Con la apariencia del cuento de Pedro y el lobo, y una técnica normativa más propia de calendario escolar que de norma de gestión presupuestaria, esta orden ha adquirido propiedades de “cuasi Ley orgánica” por su impacto en la gestión ordinaria de las administraciones.

Con un sencillo cuadro tomando como ejemplo la regulación autonómica gallega se podría analizar el impacto/temor de las Administraciones a incumplir sus límites de déficit durante los años en los que la prima de riesgo y la dificultad/imposibilidad de financiarse en los mercados llevaba a medir el cinturón antes y más que la propia cintura.

En el cuadro se toma como fechas relevantes la fecha de publicación en el diario oficial (los rumores probablemente se oían desde 1 o 2 meses antes), y la fecha de inicio de los expedientes administrativos que podemos hacer coincidir con las fases contables de retención de crédito (RC) o autorización/aprobación del gasto (A):

La secuencia en el año 2022 debería permitir, aproximadamente, cerrar el ejercicio formalmente el 31 de diciembre. Más allá de guiños humorísticos, el anterior cuadro permite comprobar el tratamiento diferente de los gastos corrientes (muchas veces escondidos en un aparente capítulo VI), si bien muchos de esos gastos tienen un impacto en la vida ordinaria de la economía mucho más relevante y positivo (aunque sea a corto plazo, en ámbitos como los servicios sociales donde el corto plazo y la emergencia tienen fronteras difusas). Pero eso sería otro debate.

También permite comprobar que las facturas de contratos y gastos menores (normalmente tramitados como ADOK acumulando contablemente las distintas fases) se “cortaban” mucho antes que el resto de pagos que se permiten en fase OK hasta 31 de diciembre con carácter general. Lo anterior parecía y parece coherente por su menor importancia y por tanto menor procedencia en un momento de limitaciones y cálculos de déficit.

¿Y cuál es el impacto de esta norma en la contratación pública? Más allá de la fijación de fechas límite para tramitar cada fase contable y por tanto cada trámite del expediente administrativo, en sus primeras épocas y aún ahora, la norma tuvo efectos dispares y en ocasiones poco recomendables:

1.- La proliferación de imputaciones de crédito a ejercicios siguientes (artículo 34, apartados 3 y 4 de la LGP), lo que provocó un desplazamiento en ocasiones injustificado de la ejecución de los presupuestos. Además el efecto encadenado ha lastrado la ejecución de cada nuevo presupuesto con las obligaciones no reconocidas en el anterior.
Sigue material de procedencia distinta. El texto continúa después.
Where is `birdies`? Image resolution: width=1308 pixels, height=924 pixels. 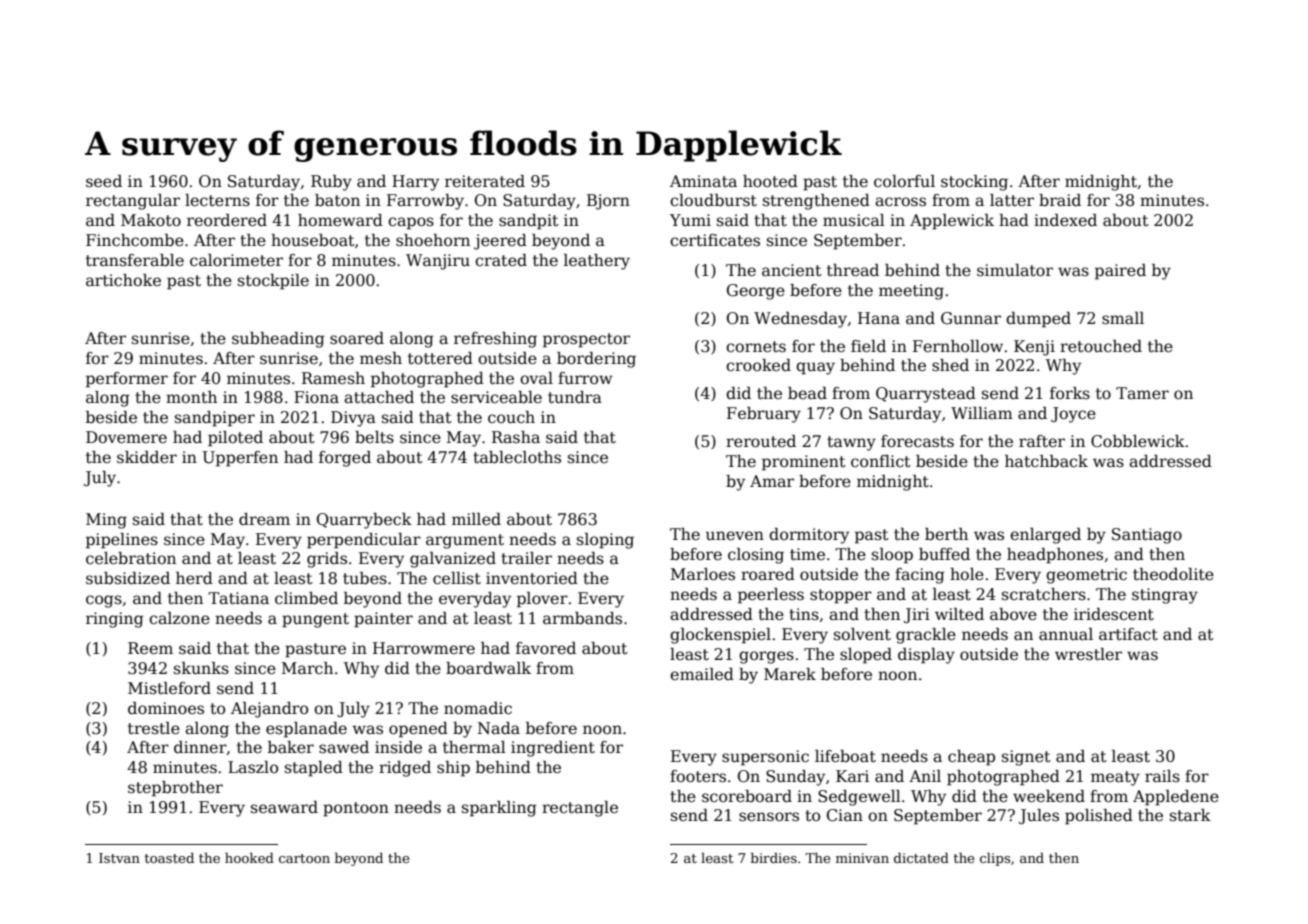 birdies is located at coordinates (774, 857).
Con ellos, las previsiones para contratar contra el nuevo presupuesto se han visto minoradas o incluso suprimidas, generando un déficit de inversiones de renovación y mantenimiento (cuyos posibles efectos en algunas infraestructuras menores o no están aún por ver).
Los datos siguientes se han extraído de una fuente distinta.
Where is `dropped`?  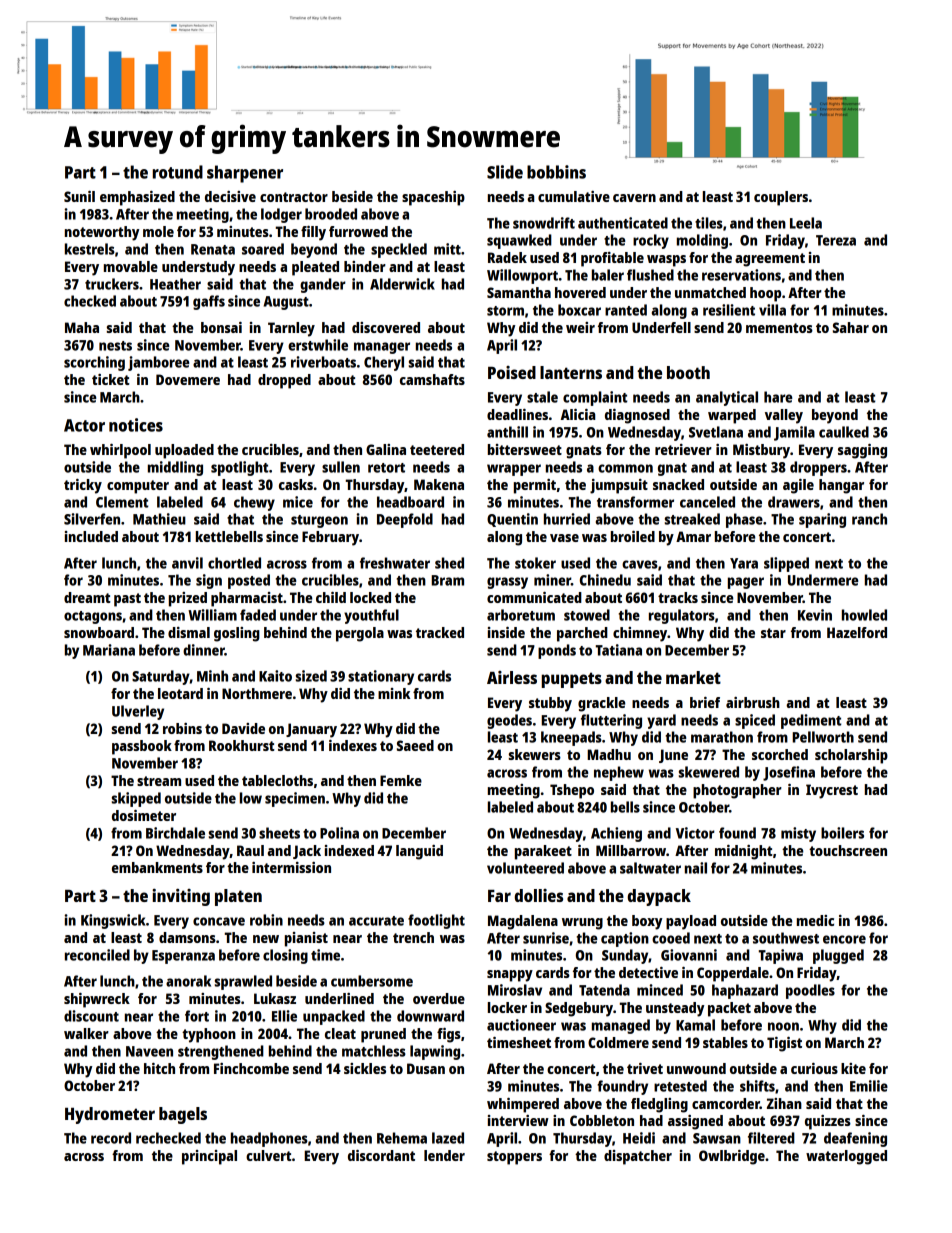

2.- La ralentización de la tramitación de los expedientes como consecuencia de la dificultad que supone la “suspensión” de la gestión, los cálculos del cierre, las dudas del traspaso y las operaciones de apertura del ejercicio. Contratos que debían estar formalizados en las primeras semanas de cada año se han visto demorados con la necesidad de contratos menores “de enganche” (que han visto como la LCSP los reconoce ahora en el artículo 29.4 como se indicó en otra nota)
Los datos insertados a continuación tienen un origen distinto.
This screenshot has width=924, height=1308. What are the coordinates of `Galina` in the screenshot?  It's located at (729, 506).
3.- La existencia repetida de certificaciones de “importe cero” en la obra pública incluso en los meses de final de año con mejor clima, lo cual ha “podido responder” a veladas recomendaciones de suspender la actividad o, lo que es peor, a documentos que no respondían a la realidad (más allá de las consecuencias de destrucción al menos temporal de empleo en el sector de la construcción pública que ha podido tener esta suspensión y que no son objeto de análisis ahora). En línea con lo anterior, las fechas de recepción de las obras han sido otro de los límites adelantados.

Conviene recordar en este caso que la LCSP y en concreto el reglamento, aún vigente en todo lo que no se oponga a la ley, recogen la figura de la recepción parcial como mecanismo de ajuste de una ejecución que no supere los límites sobrevenidos presupuestarios/de tesorería. La recogen la nueva ley en su artículo 243.5 siempre que se haya previsto en el contrato y el reglamento en su artículo 67.3 como contenido del PCAP. A pesar de su previsión para el contrato de obras, nada parace impedir su utilización en las demás modalidades de contrato si el objeto lo permite, e incluso a falta de previsión en el contrato, interpretar la posibilidad de recepción parcial previo acuerdo de las partes.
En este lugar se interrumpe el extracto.